# Visualize metapath performance against permutation

In [1]:
library(magrittr)

In [2]:
metaedge_df = readr::read_tsv('data/metaedge-in-metapath.tsv') %>%
  dplyr::select(-position) %>%
  dplyr::mutate(length = as.character(length))

all_abbrevs = unique(metaedge_df$metaedge_abbrev)

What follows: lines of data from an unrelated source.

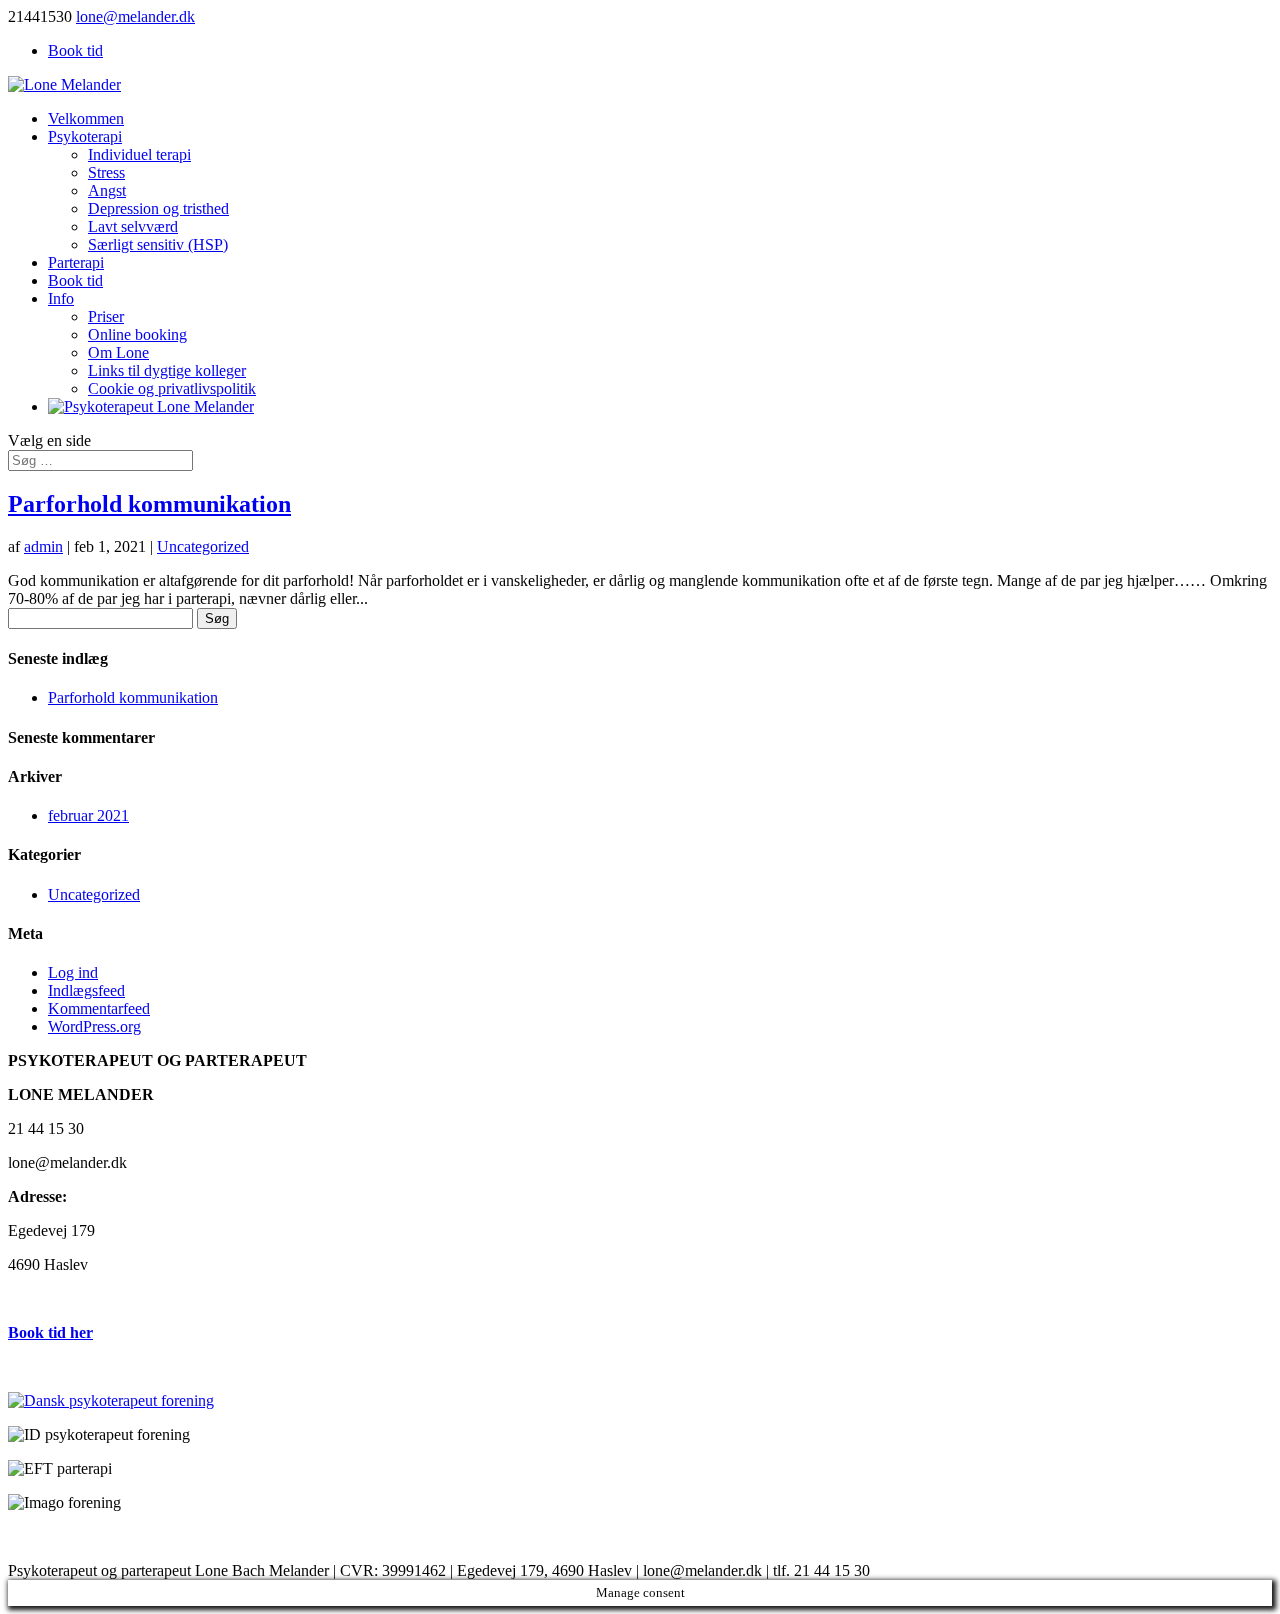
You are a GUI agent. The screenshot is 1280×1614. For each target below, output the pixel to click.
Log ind (73, 972)
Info (61, 298)
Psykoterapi (85, 136)
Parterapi (76, 262)
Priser (106, 316)
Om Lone (118, 352)
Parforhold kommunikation (149, 504)
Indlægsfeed (86, 990)
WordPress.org (94, 1026)
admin (43, 546)
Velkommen (86, 118)
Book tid (75, 50)
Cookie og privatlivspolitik (172, 388)
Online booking (137, 334)
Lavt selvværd (133, 226)
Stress (106, 172)
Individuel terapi (139, 154)
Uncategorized (203, 546)
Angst (107, 190)
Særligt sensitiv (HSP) (158, 244)
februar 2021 (88, 815)
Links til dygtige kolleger (167, 370)
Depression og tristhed (158, 208)
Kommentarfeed (99, 1008)
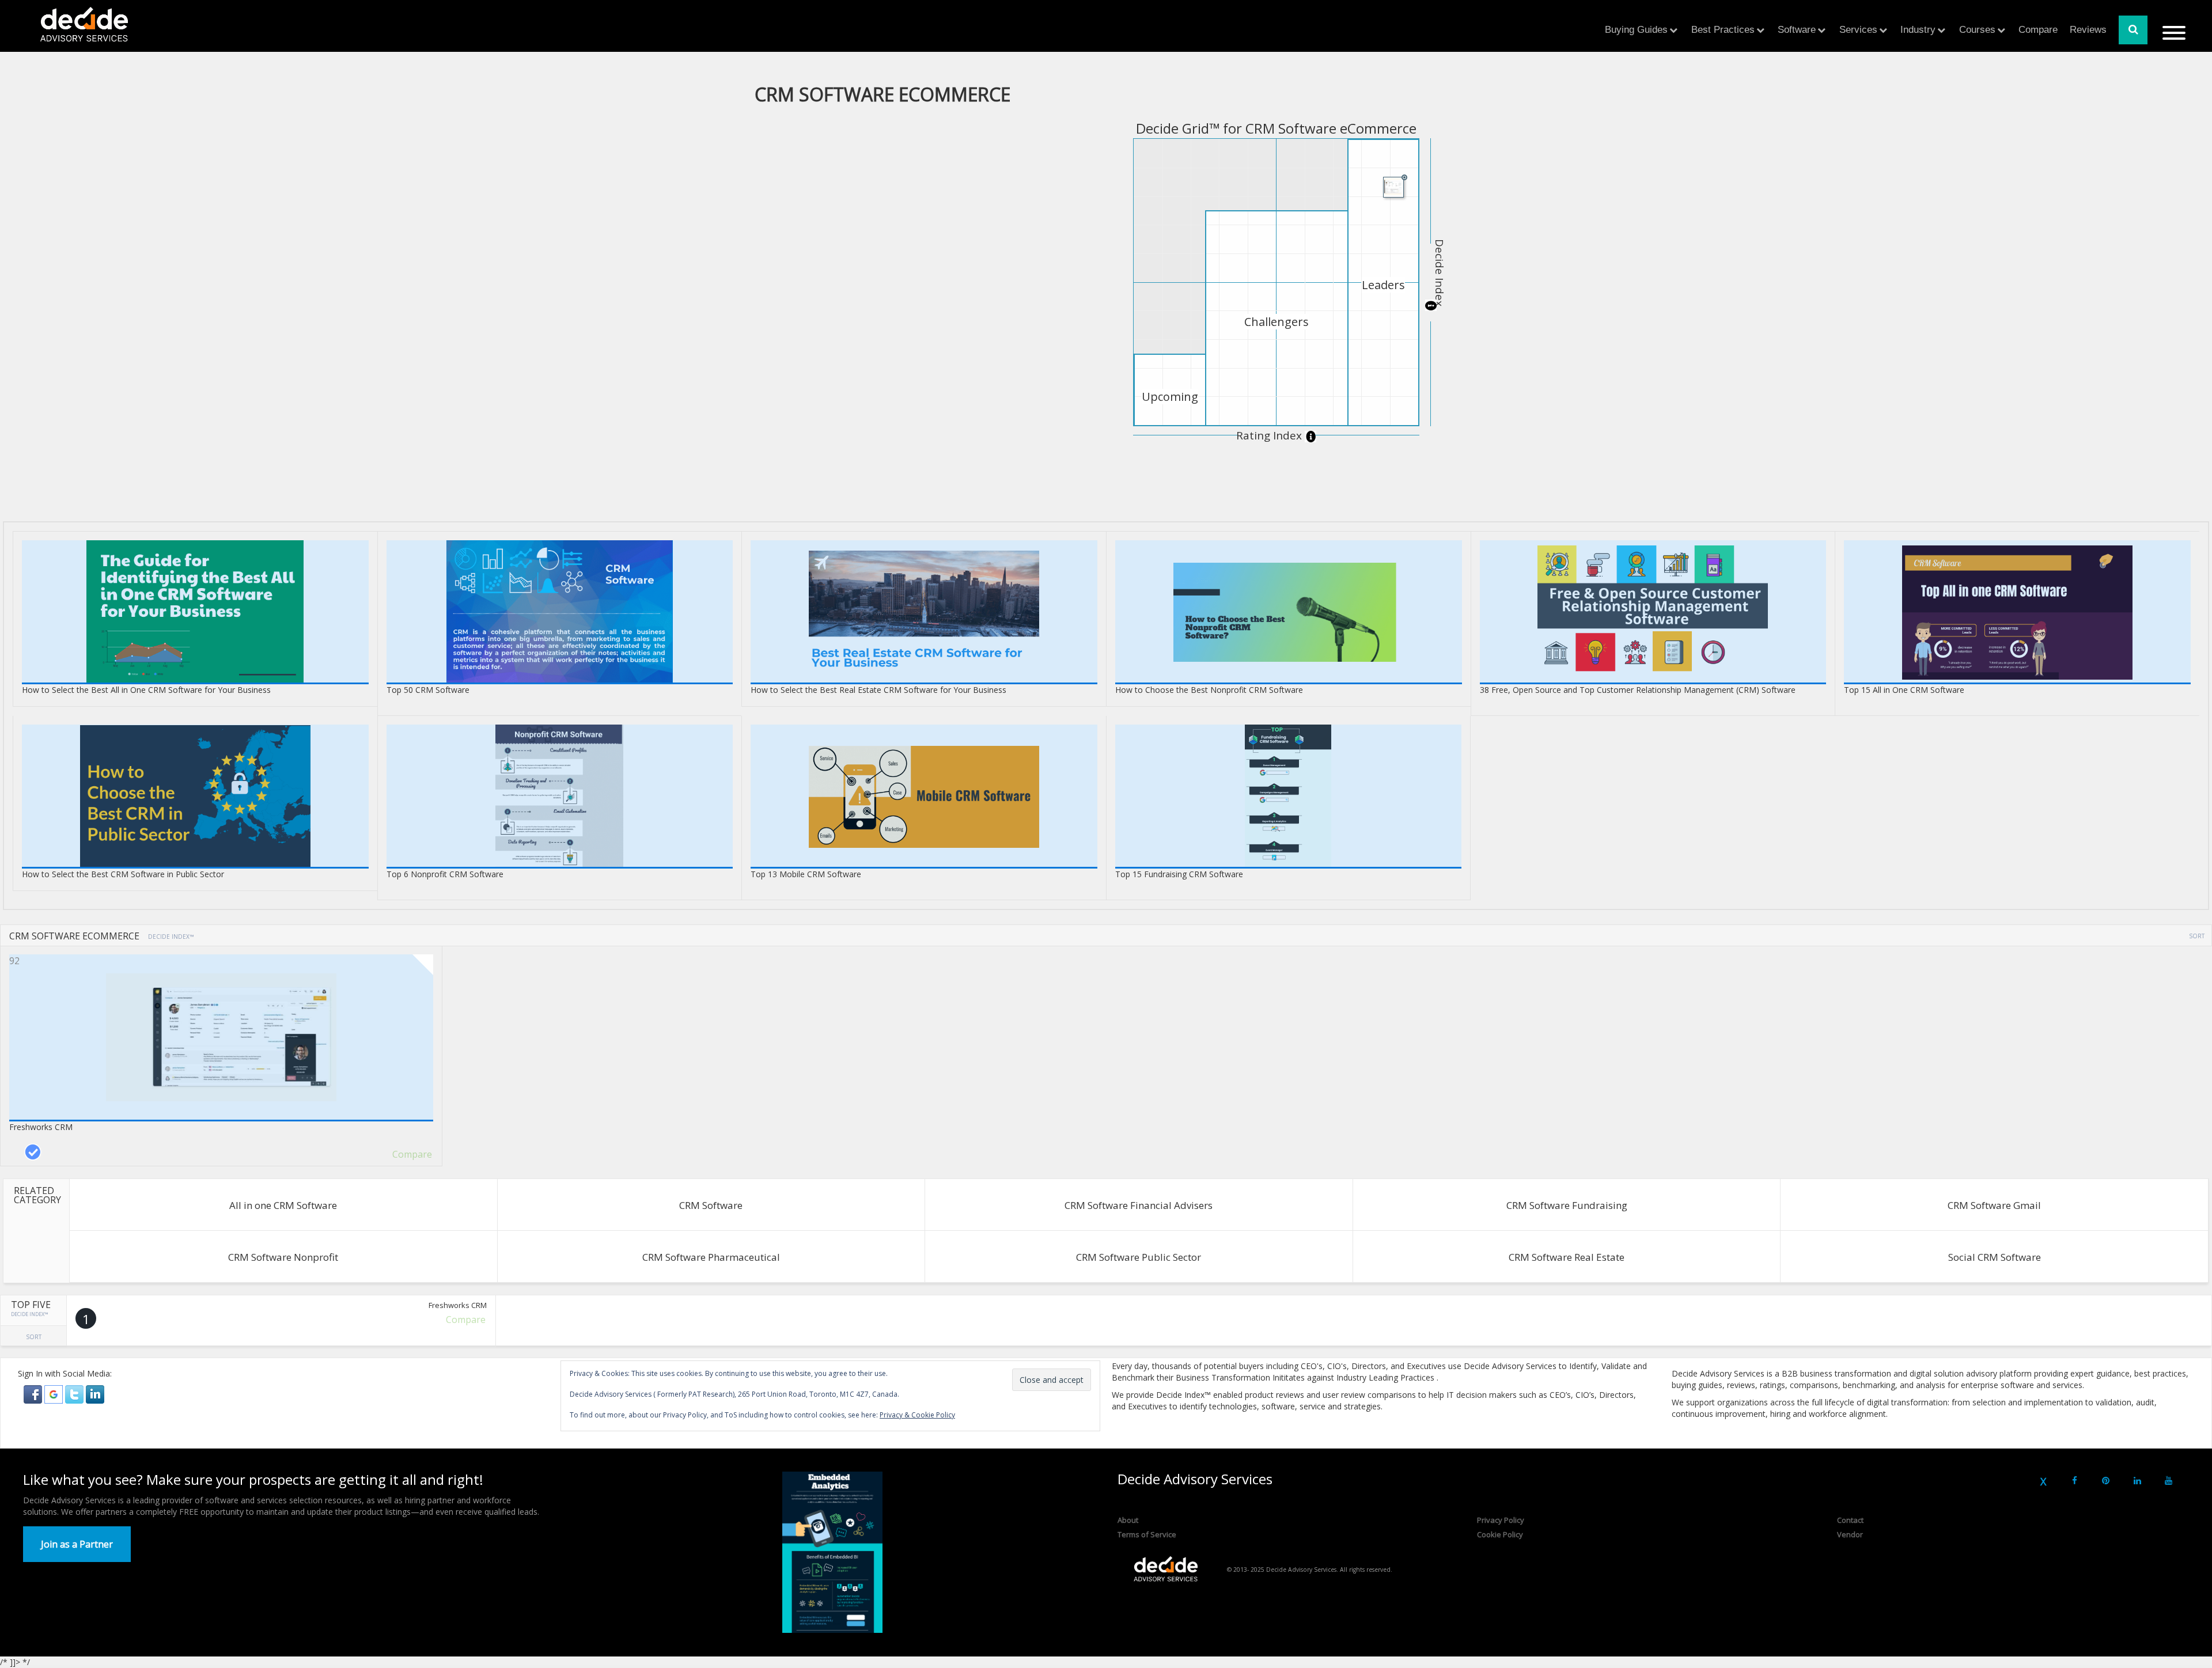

# Read feature-sepcific performance for DWPC features and correct for multiple testing
metapath_df = readr::read_tsv('data/feature-performance/auroc.tsv') %>%
  dplyr::mutate(
    fwer_delta_auroc = p.adjust(p = pval_delta_auroc, method = 'bonferroni'),
    fdr_delta_auroc = p.adjust(p = pval_delta_auroc, method = 'fdr')
  ) 

fsp_df = metapath_df %>%
  dplyr::inner_join(metaedge_df)

metaedge_df = fsp_df %>%
  dplyr::group_by(metaedge_abbrev, metaedge) %>%
  dplyr::summarize(
    max_dwpc_auroc = max(dwpc_auroc),
    max_delta_auroc = max(delta_auroc),
    max_rdwpc_auroc = max(rdwpc_auroc)
  ) %>%
  dplyr::ungroup() %>%
  dplyr::arrange(max_delta_auroc, desc(metaedge_abbrev))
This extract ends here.